(Data Opens)

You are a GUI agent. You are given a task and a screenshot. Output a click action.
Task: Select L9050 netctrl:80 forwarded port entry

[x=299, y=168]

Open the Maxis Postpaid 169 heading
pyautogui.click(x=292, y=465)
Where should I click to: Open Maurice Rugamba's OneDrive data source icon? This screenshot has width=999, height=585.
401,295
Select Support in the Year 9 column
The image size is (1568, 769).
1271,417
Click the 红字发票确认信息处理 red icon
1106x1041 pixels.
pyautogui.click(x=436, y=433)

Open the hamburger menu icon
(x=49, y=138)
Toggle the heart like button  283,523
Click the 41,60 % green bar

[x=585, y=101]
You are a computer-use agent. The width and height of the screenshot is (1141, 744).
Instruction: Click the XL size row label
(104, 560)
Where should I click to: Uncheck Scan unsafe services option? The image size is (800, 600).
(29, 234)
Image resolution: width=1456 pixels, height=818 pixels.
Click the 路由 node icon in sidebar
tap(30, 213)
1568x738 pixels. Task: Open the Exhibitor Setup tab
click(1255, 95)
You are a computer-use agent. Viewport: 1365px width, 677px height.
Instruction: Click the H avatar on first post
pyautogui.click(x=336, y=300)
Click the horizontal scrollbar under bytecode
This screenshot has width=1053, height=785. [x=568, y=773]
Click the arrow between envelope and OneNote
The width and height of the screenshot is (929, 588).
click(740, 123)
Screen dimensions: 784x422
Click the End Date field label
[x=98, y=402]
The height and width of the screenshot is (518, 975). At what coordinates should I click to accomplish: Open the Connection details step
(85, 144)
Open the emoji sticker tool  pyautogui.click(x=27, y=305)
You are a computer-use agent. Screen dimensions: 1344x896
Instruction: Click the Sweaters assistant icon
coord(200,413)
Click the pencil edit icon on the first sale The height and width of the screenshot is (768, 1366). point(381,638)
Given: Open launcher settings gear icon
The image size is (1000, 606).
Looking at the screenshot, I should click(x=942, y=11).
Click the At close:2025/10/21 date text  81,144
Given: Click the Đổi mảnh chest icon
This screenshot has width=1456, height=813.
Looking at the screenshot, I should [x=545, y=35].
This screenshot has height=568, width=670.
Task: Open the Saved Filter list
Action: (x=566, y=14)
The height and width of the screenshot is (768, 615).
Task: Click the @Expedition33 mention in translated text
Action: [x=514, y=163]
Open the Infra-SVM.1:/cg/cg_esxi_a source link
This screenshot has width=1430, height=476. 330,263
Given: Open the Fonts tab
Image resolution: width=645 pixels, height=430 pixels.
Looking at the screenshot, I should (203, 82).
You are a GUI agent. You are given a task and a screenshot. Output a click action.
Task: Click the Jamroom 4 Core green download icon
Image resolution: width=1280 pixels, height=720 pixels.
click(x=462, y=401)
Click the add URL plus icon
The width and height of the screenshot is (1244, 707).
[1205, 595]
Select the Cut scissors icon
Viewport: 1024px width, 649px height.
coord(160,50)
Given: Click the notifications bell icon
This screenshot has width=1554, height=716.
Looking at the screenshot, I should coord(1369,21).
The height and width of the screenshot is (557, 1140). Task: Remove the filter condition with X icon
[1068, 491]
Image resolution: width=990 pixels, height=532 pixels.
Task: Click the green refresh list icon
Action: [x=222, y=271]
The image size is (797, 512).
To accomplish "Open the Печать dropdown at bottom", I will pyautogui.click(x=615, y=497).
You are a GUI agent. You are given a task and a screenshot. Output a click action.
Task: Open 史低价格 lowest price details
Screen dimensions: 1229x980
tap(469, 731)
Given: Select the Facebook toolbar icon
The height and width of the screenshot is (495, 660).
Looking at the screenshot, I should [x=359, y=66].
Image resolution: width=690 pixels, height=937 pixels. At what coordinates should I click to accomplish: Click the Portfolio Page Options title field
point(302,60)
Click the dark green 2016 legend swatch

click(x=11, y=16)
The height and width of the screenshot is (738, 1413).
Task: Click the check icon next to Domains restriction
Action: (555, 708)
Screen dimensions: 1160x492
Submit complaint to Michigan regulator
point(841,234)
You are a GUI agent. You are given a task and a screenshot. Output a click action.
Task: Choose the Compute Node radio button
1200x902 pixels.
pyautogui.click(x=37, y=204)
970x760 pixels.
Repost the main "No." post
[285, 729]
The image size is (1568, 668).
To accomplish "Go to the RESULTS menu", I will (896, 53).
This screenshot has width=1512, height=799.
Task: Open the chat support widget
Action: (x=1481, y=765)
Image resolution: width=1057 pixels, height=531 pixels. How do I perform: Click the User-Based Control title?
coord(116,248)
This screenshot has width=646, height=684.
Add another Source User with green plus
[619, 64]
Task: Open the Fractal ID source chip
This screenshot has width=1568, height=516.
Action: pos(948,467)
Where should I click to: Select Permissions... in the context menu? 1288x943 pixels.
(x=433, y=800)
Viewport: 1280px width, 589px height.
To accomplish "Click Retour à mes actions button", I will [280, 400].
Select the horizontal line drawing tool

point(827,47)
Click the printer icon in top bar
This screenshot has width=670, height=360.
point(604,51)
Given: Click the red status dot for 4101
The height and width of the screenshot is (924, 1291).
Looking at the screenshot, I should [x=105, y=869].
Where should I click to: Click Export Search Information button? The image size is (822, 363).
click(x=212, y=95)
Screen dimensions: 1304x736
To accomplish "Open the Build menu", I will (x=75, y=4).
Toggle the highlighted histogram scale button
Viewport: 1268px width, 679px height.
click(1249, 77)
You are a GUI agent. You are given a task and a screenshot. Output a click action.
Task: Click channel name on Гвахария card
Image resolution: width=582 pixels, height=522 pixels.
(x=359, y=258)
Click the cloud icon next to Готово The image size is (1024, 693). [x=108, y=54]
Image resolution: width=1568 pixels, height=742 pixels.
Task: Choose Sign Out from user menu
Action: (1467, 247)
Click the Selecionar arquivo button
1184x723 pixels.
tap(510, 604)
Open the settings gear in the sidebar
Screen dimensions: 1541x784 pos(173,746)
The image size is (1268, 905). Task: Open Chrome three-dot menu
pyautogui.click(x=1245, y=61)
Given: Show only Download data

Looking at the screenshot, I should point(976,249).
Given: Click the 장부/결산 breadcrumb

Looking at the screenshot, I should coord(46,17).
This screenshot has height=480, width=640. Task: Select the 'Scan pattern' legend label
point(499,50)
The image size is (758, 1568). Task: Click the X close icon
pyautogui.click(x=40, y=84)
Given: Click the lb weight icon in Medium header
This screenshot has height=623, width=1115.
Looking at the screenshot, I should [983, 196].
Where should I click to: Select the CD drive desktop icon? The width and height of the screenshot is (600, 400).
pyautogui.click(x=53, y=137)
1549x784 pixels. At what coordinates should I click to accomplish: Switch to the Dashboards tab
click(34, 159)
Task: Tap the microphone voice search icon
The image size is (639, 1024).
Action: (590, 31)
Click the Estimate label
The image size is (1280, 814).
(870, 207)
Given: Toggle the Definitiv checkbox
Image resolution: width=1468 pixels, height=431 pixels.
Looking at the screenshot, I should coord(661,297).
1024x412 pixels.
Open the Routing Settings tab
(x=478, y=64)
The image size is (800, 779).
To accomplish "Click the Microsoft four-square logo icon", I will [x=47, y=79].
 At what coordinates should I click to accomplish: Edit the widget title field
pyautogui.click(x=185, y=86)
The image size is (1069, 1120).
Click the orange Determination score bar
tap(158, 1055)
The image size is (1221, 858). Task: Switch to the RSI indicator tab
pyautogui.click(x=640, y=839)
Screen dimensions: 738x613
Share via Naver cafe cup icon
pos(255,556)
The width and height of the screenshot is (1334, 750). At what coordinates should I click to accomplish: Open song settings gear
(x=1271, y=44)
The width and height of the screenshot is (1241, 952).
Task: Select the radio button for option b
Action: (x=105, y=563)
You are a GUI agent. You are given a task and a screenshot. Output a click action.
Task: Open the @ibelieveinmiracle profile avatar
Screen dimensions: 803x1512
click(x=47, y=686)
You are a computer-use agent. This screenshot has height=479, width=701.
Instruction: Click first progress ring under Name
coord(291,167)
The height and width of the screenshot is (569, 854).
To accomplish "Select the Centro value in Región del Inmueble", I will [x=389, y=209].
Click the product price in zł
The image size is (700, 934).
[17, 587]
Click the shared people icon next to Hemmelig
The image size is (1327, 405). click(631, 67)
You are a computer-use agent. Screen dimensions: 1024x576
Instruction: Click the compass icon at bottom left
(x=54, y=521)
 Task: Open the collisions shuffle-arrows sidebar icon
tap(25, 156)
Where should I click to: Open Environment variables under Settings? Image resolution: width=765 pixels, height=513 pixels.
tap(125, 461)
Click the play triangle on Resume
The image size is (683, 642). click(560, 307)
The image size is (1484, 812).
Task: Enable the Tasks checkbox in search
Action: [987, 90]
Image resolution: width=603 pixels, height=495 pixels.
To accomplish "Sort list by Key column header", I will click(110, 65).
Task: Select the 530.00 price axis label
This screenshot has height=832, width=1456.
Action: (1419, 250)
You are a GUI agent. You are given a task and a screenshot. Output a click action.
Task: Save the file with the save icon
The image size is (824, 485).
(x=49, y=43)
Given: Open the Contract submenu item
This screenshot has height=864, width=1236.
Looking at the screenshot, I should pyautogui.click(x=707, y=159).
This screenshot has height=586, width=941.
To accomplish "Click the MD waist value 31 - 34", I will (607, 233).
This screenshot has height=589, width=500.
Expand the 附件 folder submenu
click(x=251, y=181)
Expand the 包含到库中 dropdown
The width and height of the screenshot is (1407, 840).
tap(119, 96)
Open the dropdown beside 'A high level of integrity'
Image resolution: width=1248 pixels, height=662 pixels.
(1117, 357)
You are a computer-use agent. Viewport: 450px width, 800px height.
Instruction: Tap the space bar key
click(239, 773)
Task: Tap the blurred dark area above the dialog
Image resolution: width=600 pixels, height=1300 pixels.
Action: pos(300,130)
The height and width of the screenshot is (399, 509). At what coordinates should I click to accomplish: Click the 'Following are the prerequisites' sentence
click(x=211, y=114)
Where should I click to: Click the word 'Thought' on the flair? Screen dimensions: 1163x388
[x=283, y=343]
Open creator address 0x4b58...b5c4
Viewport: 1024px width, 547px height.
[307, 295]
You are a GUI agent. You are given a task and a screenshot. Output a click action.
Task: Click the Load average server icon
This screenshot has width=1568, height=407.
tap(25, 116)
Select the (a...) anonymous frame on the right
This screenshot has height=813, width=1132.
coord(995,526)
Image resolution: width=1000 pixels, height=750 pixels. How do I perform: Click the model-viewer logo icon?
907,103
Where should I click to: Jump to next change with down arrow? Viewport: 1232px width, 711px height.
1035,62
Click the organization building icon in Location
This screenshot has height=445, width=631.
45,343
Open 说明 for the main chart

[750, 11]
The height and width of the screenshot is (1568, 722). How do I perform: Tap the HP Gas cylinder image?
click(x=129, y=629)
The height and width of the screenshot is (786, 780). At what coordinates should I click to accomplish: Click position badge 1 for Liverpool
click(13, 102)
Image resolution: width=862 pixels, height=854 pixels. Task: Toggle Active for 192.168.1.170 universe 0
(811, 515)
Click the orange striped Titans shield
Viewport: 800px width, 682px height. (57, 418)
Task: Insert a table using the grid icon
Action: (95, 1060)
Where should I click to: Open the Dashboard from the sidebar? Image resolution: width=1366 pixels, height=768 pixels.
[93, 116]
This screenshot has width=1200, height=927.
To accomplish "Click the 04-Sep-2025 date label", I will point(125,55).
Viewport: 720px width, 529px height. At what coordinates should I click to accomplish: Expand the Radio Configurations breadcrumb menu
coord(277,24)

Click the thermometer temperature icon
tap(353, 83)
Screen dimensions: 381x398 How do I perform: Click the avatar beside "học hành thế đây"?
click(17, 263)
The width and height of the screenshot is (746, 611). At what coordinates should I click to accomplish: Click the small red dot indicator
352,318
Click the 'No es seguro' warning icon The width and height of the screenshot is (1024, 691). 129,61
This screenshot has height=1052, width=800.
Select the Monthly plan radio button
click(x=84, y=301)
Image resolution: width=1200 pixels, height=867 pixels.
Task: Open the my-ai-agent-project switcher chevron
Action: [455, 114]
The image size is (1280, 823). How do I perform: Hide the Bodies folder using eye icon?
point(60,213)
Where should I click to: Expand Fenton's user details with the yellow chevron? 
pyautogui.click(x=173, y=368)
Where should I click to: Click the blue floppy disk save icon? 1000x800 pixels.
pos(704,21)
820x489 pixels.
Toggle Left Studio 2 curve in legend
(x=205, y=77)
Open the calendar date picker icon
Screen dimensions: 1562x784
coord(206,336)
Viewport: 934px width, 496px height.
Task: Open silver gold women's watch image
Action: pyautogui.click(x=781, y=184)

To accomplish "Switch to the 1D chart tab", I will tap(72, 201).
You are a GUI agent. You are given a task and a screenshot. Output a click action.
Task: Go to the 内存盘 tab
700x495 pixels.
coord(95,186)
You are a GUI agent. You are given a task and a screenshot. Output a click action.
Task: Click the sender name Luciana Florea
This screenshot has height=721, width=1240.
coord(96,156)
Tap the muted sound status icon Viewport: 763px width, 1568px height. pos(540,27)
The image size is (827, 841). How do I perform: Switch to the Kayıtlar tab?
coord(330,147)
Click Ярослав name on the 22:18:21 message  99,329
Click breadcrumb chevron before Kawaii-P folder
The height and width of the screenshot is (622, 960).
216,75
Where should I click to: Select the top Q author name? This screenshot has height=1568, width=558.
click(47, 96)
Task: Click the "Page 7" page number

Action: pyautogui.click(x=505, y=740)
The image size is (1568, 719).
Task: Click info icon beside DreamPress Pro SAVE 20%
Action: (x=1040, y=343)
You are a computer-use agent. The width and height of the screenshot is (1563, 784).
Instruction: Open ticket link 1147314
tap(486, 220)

(Data Closes)

Report every line of the entries that carries the word "computer".

## Answer for the task
You are a computer-use agent. The width and height of the screenshot is (1141, 744).
You are a computer-use agent. Viewport: 1365px width, 677px height.
You are a computer-use agent. Screen dimensions: 1344x896
You are a computer-use agent. This screenshot has height=479, width=701.
You are a computer-use agent. Screen dimensions: 1024x576
You are a computer-use agent. Viewport: 450px width, 800px height.
You are a computer-use agent. The width and height of the screenshot is (1563, 784).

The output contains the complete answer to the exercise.